The Oak Park Board of Trustees moved closer to approving an inclusionary zoning ordinance that would require residential property developers to provide affordable units in their developments or contribute money to an affordable housing fund.

The details of how much developers must contribute, whether that includes cash or physical units and how affordable the units would be were among the top issues up for debate at the Feb. 12 village board meeting.

Housing is considered affordable when the household contributes not more than 30 percent of its total income towards housing.

The village has previously negotiated affordable housing with developers on an individual basis – some have contributed units and paid hundreds of thousands of dollars into the village's affordable housing fund, while others contributed nothing.
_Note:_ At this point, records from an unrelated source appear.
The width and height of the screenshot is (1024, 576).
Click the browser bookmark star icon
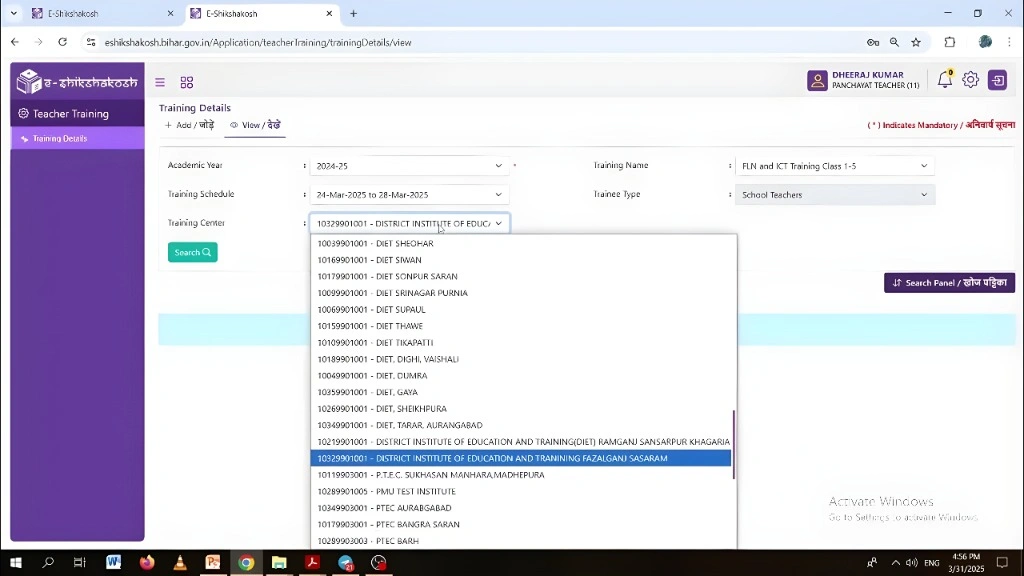[x=916, y=43]
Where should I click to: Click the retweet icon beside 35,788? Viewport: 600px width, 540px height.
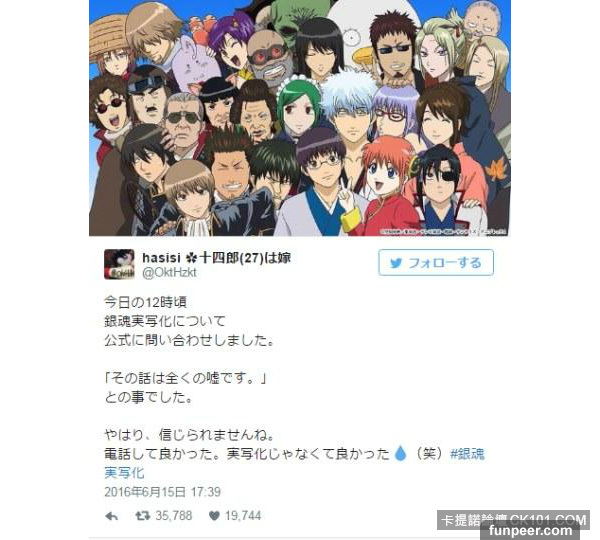(x=142, y=516)
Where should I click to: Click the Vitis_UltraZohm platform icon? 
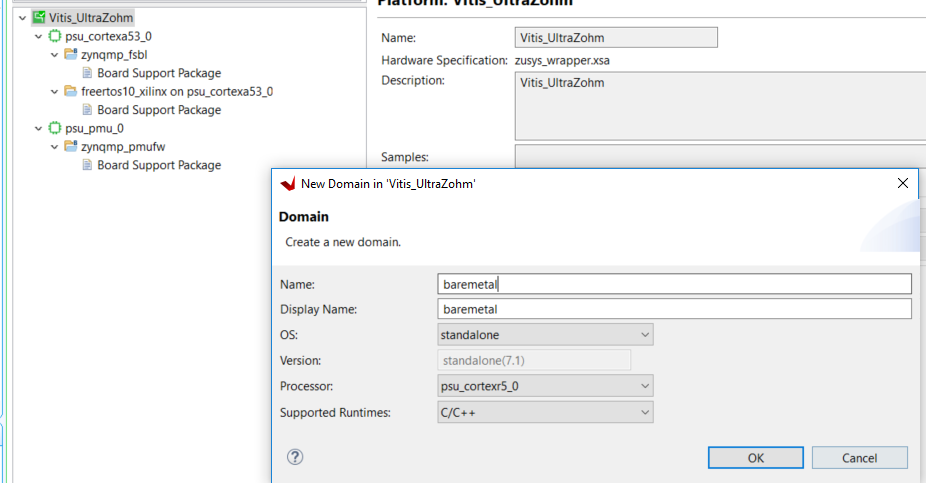(x=38, y=18)
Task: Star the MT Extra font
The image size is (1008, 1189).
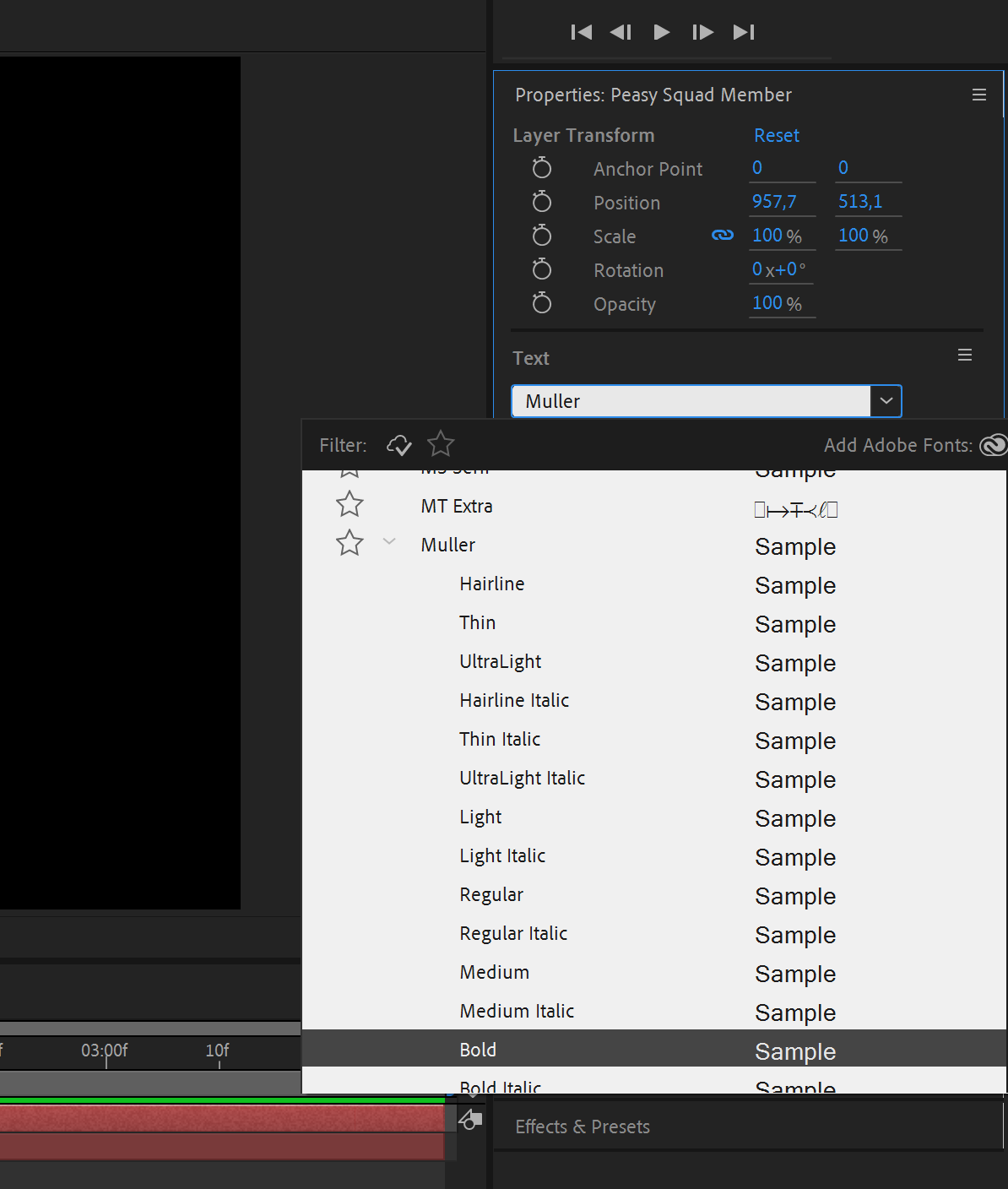Action: click(349, 503)
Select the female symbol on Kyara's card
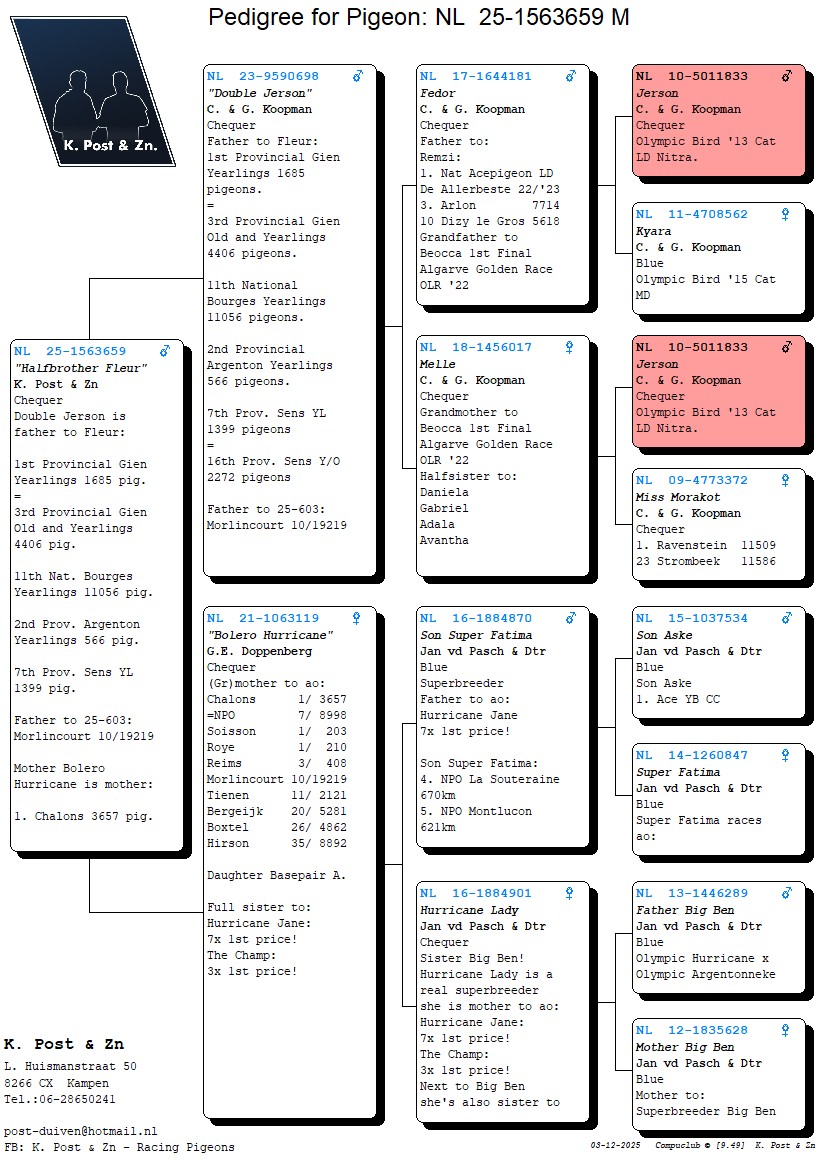The image size is (816, 1172). pos(785,214)
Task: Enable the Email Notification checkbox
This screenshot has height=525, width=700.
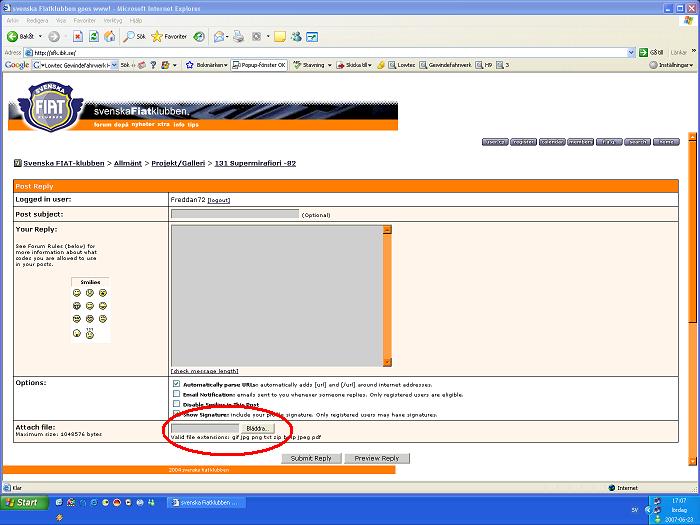Action: pyautogui.click(x=176, y=394)
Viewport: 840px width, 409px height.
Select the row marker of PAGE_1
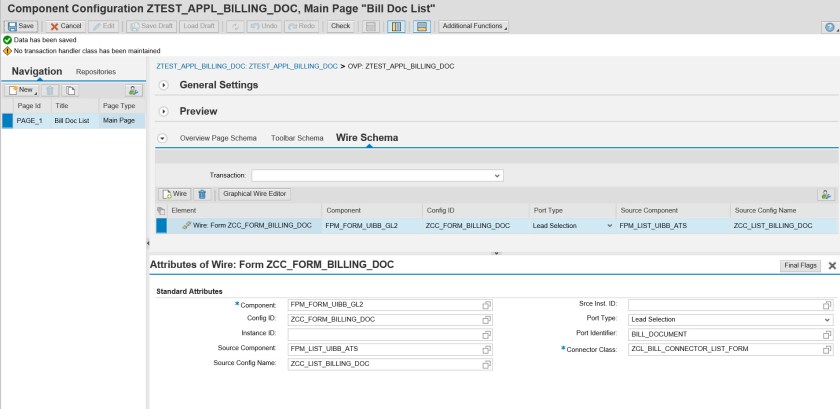click(x=8, y=120)
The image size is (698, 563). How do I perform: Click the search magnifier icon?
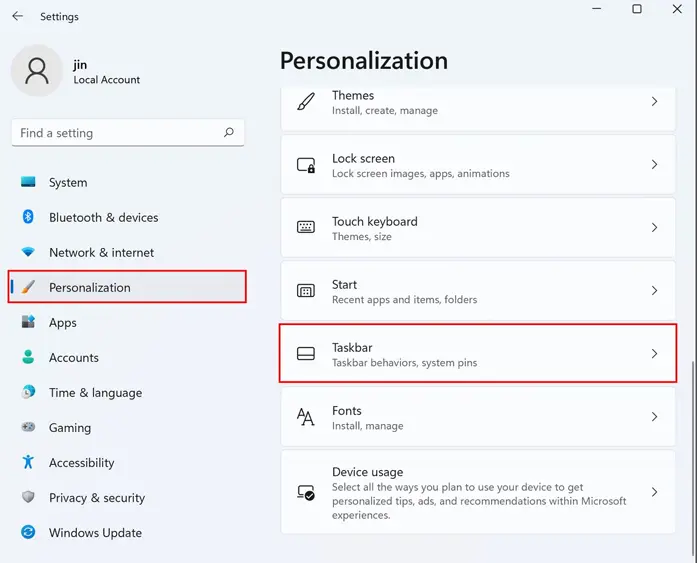(x=229, y=132)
According to Tammie Grossman, director of development customer services for the village, 22.6 percent of Oak Park's housing is considered affordable by the standards set out by the Affordable Housing Planning and Appeal Act. That is up from 18.4 percent in 2013. Evanston, by comparison, claimed 17.5 percent affordable housing stock in 2018.

A report by the village notes that of the 21,327 units available in Oak Park, 4,814 are considered affordable under the definition set out under the Affordable Housing Planning and Appeal Act – 3,694 of those are rentals.

Village staff provided a number of recommendations for the board to consider, suggesting that the ordinance require that new developments of 25 units or more make 5 percent to 10 percent of the units affordable.

Staff also recommended that the ordinance set affordability at 80 percent of the area median income for rentals.

"Housing is considered affordable if a household is paying no more than 30 percent of its income towards housing costs," Grossman said.

Village staff also recommended giving developers the option of paying a fee of between $50,000 and $100,000 per unit in place of including actual affordable units in the development.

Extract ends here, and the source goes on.